このプールに属した日本は、世界的な評価でいえば4番手という認識をされている。ただし前回に比べて大きくレベルアップしているのは間違いない。前回はキックオフボールの処理のまずさ、終盤のフィットネス、セットプレーに課題があったが、改善している。特にセットプレー・フィットネスは日本代表の大きな武器となっている。目標のベスト8に対してはスコットランドとサモアとの対戦にかかっているが、南アフリカにも勝つつもりで戦ってほしい。

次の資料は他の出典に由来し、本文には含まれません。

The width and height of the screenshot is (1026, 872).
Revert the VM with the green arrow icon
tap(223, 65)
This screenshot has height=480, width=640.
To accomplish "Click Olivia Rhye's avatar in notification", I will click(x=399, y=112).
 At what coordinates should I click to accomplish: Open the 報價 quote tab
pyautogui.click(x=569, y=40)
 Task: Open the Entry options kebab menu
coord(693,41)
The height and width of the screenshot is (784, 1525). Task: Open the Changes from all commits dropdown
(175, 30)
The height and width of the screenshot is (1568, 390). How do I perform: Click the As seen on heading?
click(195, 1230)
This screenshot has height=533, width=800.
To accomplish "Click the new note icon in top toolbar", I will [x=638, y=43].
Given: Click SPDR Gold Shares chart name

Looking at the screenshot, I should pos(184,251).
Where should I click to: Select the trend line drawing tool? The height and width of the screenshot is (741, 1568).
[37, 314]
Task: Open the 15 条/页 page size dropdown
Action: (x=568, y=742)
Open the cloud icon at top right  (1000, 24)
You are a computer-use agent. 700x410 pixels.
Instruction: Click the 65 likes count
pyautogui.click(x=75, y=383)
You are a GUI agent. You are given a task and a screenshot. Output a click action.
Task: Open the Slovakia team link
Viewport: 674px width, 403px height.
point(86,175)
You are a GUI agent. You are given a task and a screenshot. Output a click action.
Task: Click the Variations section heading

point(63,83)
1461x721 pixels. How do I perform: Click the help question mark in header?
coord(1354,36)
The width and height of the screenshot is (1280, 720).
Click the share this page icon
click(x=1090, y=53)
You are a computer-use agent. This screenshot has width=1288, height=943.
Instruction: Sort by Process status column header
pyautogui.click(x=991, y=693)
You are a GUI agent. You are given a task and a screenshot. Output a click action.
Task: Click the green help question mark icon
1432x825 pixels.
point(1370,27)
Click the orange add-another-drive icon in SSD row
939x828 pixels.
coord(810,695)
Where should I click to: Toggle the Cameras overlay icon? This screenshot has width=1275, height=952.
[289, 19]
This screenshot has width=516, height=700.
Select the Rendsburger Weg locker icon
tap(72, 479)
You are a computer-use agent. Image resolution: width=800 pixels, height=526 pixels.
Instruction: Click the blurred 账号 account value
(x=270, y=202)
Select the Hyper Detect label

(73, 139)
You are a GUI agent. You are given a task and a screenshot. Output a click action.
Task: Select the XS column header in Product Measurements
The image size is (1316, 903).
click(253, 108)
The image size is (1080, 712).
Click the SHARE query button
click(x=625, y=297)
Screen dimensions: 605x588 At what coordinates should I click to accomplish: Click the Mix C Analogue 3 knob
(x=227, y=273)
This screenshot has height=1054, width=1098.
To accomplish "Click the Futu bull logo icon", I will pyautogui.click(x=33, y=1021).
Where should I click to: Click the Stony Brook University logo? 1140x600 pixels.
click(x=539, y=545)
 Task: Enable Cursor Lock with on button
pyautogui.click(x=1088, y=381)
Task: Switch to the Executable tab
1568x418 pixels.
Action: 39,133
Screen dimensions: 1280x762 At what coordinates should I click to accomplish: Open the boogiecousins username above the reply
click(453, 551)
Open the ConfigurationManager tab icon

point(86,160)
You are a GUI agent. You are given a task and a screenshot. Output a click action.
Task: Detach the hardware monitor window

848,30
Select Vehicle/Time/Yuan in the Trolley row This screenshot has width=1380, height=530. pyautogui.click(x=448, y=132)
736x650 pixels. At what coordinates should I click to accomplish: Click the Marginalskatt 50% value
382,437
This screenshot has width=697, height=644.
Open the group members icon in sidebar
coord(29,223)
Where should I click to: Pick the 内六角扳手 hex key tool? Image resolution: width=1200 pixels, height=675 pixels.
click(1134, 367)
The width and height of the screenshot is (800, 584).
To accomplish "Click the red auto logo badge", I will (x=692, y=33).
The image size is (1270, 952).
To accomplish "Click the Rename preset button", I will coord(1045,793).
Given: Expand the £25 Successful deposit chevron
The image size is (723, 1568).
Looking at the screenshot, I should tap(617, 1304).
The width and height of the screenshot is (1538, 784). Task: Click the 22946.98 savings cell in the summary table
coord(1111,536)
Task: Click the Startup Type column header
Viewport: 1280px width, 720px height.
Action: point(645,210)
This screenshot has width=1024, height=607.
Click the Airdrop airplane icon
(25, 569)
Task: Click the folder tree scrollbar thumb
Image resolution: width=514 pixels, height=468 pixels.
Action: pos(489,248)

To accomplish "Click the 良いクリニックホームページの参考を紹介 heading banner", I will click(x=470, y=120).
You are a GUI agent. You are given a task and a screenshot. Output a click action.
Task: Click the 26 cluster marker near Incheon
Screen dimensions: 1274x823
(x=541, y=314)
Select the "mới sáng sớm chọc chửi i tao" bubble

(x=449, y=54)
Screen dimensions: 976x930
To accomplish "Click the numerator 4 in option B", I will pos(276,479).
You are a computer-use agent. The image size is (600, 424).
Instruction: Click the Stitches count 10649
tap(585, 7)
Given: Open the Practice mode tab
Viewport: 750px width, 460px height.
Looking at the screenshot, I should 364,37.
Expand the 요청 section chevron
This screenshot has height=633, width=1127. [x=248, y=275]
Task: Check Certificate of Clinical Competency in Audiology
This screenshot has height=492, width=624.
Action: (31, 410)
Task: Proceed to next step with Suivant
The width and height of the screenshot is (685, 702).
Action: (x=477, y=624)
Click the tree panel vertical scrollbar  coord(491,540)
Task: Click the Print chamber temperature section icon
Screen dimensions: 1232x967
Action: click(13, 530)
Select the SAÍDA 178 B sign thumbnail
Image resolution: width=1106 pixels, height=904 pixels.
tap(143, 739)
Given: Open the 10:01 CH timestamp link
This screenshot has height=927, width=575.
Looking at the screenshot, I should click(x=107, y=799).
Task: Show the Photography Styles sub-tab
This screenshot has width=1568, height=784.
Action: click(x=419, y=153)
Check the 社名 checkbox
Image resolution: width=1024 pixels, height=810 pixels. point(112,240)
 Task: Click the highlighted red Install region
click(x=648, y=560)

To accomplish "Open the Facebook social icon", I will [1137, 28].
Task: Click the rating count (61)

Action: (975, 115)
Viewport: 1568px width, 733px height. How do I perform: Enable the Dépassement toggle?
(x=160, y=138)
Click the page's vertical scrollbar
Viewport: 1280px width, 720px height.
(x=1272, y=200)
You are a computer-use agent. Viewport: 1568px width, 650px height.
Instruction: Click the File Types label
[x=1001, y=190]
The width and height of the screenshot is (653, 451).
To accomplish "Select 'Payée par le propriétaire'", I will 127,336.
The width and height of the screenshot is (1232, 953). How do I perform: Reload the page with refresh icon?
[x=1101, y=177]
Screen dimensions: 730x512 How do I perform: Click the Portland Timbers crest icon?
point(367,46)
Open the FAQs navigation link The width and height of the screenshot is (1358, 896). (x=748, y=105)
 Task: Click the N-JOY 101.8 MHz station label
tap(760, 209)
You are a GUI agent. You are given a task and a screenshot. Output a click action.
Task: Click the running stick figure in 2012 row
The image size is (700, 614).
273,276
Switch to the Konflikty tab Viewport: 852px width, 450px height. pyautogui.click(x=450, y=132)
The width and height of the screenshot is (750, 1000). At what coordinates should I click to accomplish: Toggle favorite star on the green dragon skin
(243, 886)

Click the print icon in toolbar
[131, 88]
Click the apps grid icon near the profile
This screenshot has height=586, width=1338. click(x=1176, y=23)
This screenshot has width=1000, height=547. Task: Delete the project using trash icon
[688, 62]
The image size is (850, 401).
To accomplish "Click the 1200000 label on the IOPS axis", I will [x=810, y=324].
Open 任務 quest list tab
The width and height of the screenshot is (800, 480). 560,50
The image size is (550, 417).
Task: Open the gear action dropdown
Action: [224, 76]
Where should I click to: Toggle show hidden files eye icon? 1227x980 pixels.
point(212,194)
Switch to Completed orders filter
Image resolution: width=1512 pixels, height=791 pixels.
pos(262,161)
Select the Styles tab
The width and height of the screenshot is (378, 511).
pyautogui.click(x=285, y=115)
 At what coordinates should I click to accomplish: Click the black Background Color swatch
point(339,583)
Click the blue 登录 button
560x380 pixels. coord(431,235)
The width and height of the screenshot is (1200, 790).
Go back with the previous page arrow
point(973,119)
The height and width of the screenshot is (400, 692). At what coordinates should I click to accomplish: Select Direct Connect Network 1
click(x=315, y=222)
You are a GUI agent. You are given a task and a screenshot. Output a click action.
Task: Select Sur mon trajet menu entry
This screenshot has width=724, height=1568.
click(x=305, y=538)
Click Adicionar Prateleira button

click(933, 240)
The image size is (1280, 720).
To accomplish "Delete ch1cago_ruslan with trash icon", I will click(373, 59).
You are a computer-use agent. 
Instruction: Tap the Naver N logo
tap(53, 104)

アメリカ代表はこの中では最も格下と思われているが、過去のW杯勝利数でいえば日本より多く、日本には2戦2勝している。選手は国内でプレーする選手も多く、世界トップのプレイヤーと対戦する機会が少ないのが懸念されるが、サモア・日本とはパシフィックネーションズカップでも戦っており、怖さはないだろう。初戦のサモア戦と、最終戦の日本戦の2戦は勝ちたい試合だ。

プールBは南アフリカ1位は揺るがない。問題は2位争いだが、順当にいけばスコットランドだろう。これに対抗するのがサモア。両チームは最終戦(10月10日)で対戦予定なので、それまでの日本・アメリカとの試合は確実に勝利しておきたい。逆に日本としては、スコットランド、サモア戦がカギに。2~5番手が混とんとしてくれば、勝ち点勝負になるので、勝ち点を稼ぐことも重要になってくるだろう。

プールC

出場国
過去最高順位
世界ランキング
ニュージーランド
優勝(1987,2011)
1位
アルゼンチン
3位(2007)
8位
トンガ
予選敗退
11位
ジョージア
予選敗退
16位
ナミビア
予選敗退
20位

プールC見どころ

前回優勝のオールブラックスが属するプールC。ニュージーランドが抜け出しており、1位通過は問題ないだろう。2位争いはアルゼンチンが軸となりそう。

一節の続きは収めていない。